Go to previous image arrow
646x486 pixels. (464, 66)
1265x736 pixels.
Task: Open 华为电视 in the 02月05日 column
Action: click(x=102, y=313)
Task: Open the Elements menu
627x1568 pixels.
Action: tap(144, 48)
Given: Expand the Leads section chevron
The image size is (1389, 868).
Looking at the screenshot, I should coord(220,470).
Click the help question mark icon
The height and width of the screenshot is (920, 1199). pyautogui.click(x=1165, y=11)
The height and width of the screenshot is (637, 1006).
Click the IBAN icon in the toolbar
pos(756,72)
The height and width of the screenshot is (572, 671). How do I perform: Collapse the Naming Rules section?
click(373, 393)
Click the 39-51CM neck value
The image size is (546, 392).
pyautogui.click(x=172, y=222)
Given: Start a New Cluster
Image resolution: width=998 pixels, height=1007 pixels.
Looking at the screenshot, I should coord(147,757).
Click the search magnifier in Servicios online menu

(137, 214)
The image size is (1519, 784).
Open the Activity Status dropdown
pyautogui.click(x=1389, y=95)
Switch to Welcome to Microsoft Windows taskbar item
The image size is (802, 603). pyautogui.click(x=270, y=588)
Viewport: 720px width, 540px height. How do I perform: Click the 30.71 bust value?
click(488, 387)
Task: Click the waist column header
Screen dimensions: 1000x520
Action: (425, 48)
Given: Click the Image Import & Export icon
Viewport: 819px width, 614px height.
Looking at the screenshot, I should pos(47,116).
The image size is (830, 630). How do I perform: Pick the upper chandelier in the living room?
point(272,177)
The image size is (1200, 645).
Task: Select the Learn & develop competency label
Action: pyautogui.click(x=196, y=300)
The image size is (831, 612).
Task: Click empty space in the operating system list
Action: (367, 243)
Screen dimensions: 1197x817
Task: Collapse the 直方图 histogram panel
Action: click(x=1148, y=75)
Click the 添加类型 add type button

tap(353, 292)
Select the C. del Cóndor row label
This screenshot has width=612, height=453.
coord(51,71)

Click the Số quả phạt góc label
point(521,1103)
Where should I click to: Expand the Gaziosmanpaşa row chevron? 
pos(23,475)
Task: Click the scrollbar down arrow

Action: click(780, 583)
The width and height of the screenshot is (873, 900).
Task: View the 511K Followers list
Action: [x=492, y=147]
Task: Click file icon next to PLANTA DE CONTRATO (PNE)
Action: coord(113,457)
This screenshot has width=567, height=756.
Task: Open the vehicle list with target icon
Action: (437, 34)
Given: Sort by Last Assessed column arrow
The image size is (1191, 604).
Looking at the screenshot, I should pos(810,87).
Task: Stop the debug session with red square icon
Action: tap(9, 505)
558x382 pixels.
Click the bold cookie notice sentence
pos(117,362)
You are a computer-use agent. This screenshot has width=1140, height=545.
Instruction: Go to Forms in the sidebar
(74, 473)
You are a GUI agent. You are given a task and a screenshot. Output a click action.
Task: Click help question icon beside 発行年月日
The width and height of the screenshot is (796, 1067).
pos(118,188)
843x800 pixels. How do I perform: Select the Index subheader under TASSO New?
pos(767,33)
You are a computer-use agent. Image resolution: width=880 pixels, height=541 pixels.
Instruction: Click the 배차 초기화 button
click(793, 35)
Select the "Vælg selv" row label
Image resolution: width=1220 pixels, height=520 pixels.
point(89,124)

_What is needed:_ Please transcribe exactly the line containing "The width and height of the screenshot is (796, 1067)." and every line after it through the end of the records, and nothing else.

_Exercise solution:_
The width and height of the screenshot is (796, 1067).
pos(118,188)
843x800 pixels. How do I perform: Select the Index subheader under TASSO New?
pos(767,33)
You are a computer-use agent. Image resolution: width=880 pixels, height=541 pixels.
Instruction: Click the 배차 초기화 button
click(793, 35)
Select the "Vælg selv" row label
Image resolution: width=1220 pixels, height=520 pixels.
point(89,124)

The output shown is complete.